A double-wide mobile home in Calais decked out for Halloween. Mobile homes have become an affordable option for those edged out of the single-family home and condominium market. Credit: Courtesy of Showcase Homes of Maine

Inflation, rising borrowing costs and inventory shortages are pushing down sales of single-family homes, condominiums and land, but a more affordable part of the real estate market is still growing: mobile homes.

The prefab homes are starting to shake the stigma against manufactured housing, having become affordable for first-time homebuyers, renters escaping steep monthly fee increases, people downsizing and investors that are renting them out.

In Maine, 640 mobile homes were sold from January through July, up 13 percent compared with those months in 2021, according to recent data from the Maine Association of Realtors. The median sold price was up almost 17 percent to $130,500 in that timeframe.

The number of residential sales overall in Maine was down 14 percent during the seven months of comparison. Single-family home sales alone decreased almost 15 percent and condos were down more than 25 percent. However, sales prices continue to rise amid the shortage of homes for sale.

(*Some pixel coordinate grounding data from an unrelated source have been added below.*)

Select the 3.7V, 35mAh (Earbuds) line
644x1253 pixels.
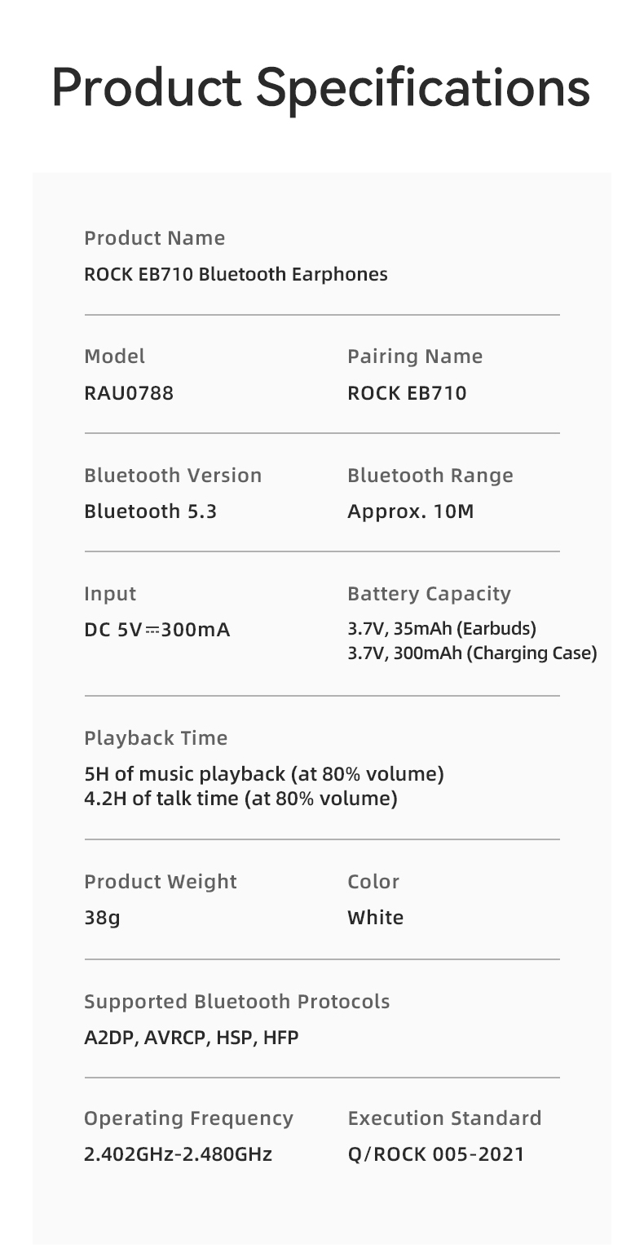[x=442, y=629]
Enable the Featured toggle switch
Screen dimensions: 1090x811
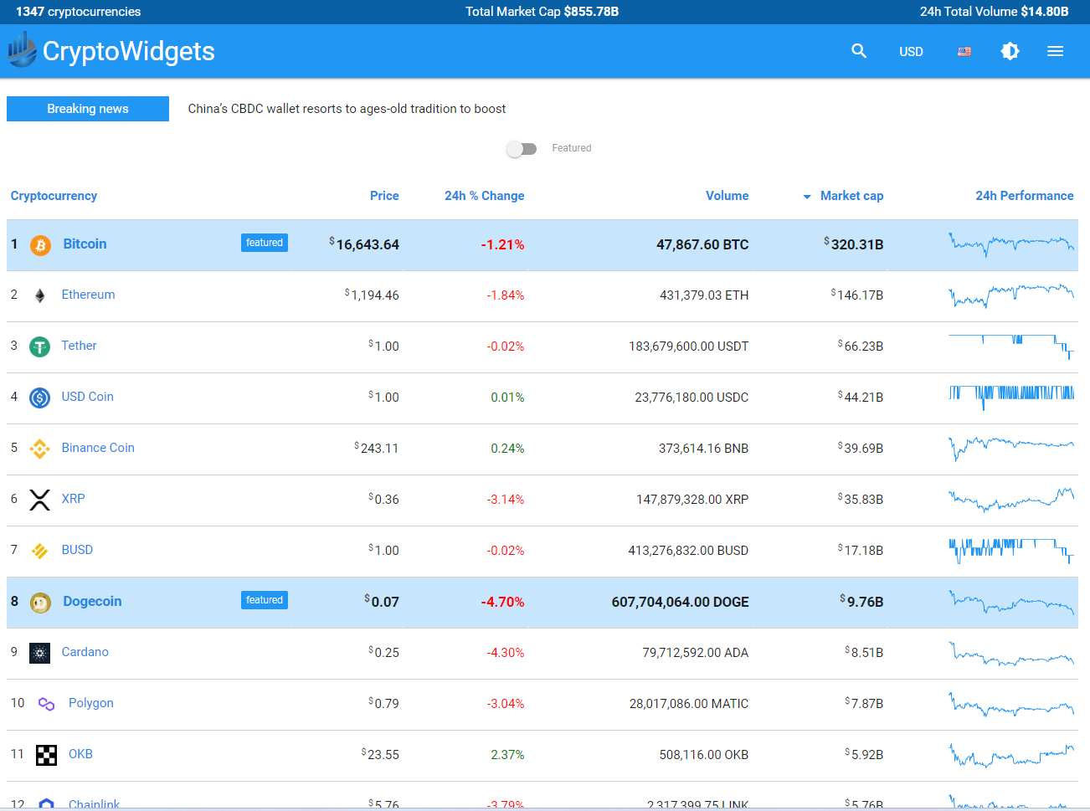point(522,149)
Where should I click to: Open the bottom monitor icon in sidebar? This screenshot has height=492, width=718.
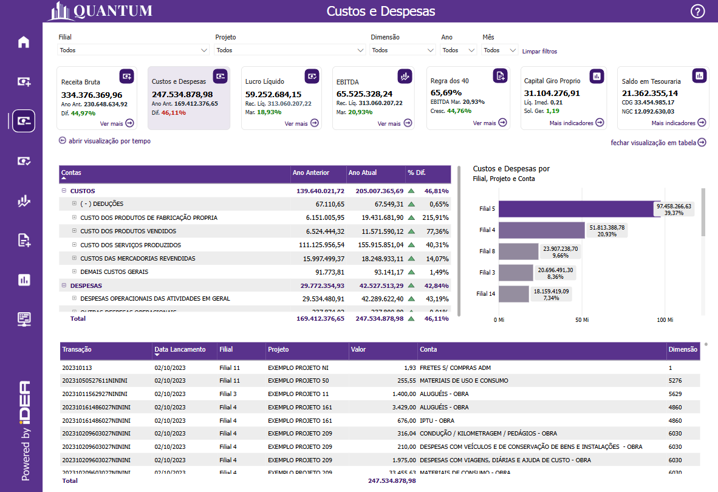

In 2020, 62,000 of Maine’s 747,000 housing units were mobile homes, or around 8 percent, the highest rate in New England.

Androscoggin, Cumberland, Kennebec and Penobscot counties saw some of the largest rises of mobile home sales during the seven-month comparison period. Mobile homes are assembled at a factory and transported to a site. They differ from modular homes, which are partially made at a factory then assembled on site.

“We’ve seen younger people who have seen tremendous rent jumps look at mobile homes,” said Chrissy Montecalvo, sales manager at Country Lane Homes in Lewiston. The company has three trailer parks, two in Lewiston and one in Mechanic Falls, and sells manufactured and other homes.

She expects the company to sell more homes this year. A mobile home owner herself, Montecalvo said the benefits of owning a mobile home are a lower price and less maintenance. Some people don’t like the rules of a mobile home park, but she said they keep it safe and quiet.

“I was downsizing, and it took a lot off my plate,” she said.

One change she has noticed during the hot real estate market is more people paying cash for mobile homes.

Showcase Homes of Maine in Brewer sold out of its 160 mobile homes this spring, David Dauphinee, operations manager, said. It could have sold more, but that is the number it could commit to installing on the home’s site this year.

Sales have been brisk, and the factories that make the homes are booked out.

“In 2016 if someone walked in the door we could have a house for them in 8 to 12 weeks,” he said. “Now factories are booked out until 2023.”

Dauphinee and Montecalvo both pointed to materials and labor shortages as issues slowing down mobile home availability. The shortages, including spray foam and certain types of siding or wallpaper, have been hard to predict, they said.

Mobile homes of today aren’t the stripped down, basic trailers of 40 years ago. They can offer similar features to a single-family home, such as granite countertops, tiled showers, barnwood walls and a fireplace, Dauphinee said.

Instead of paying $300,000 to $400,000 for a four-bedroom, single-family home, a buyer can pay $140,000 to $200,000 for a four-bedroom, double-wide mobile home, he said.

“People searching for an existing home were probably finding it out of their budget range,” Dauphinee said. “A manufactured home offers a lot of amenities for your dollar.”